JPSCo sees no need to place utility firms under Access to Info Act
THE Jamaica Public Service Company (JPSCo) has said that it is unnecessary for utility companies to be subjected to the proposed Access to Information legislation because utilities are already bound to provide the Office of Utilities Regulation (OUR) with information to which the public has access.
In addition to the power of the OUR to request information from utilities, the JPSCo is bound by the terms of its licence to provide the OUR with information.
Condition 8 of the licence stipulates, inter alia: “The licensee shall, at the request of the Office (of Utilities Regulation), provide at the licensee’s expense, with a copy (in such format as the Office may specify) of any book, record or accounts as the Office may reasonably require.”
This obligation, JPSCo argues, already results in costs and it is, therefore, reluctant to incur any further expense.
“…It may not be reasonable to place on the utility companies an obligation to employ additional manpower and financial resources to satisfy the requirements under the Information Act,” JPSCo stated in a written submission to legislators reviewing the Bill this week.

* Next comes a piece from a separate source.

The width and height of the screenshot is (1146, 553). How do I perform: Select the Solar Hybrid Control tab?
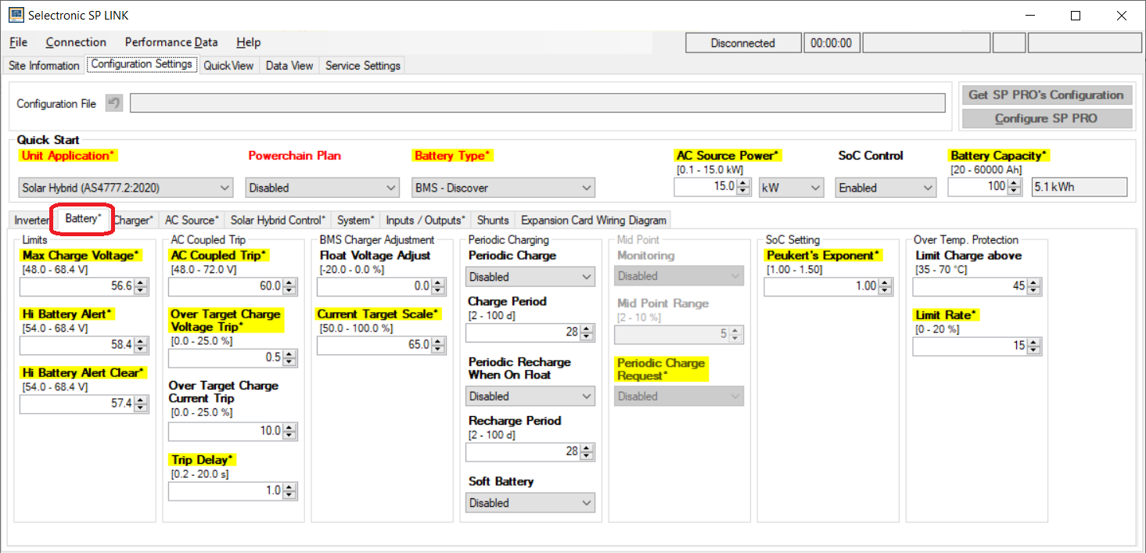(278, 221)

Consequently, the power company has asked the lawmakers to exclude all utility companies from the jurisdiction of the proposed Access to Information Act and bring the OUR itself under the act.
Specifically, the JPSCo, which has made it clear that it supports the intent of the act, is suggesting an amendment to Section 5 (6) of the Bill to state that the Act shall not apply to anybody or organisation which provides utility services that are regulated by the OUR.
While legislators accepted the proposed amendment for further deliberation, they did not agree with the company’s arguments for exclusion from the legislation.
“To ask us to exclude you from the Act… cannot work,” Colin Campbell, committee chairman, told Glenford Watson, legal officer for JPSCo.
“When you do that for companies regulated by the OUR, what do you do for companies regulated by the Broadcasting Commission or companies regulated by the Civil Aviation Authority or companies regulated by any other regulator? Are they going to plead a similar case?” Campbell inquired.
“I think we would be opening a can of worms.”
Replied Watson: “The information we are required to pass over to the OUR is because of the licensing provision. We are not certain those other entities have the same extensive requirements.”
“Very similar,” responded Canute Brown, another committee member.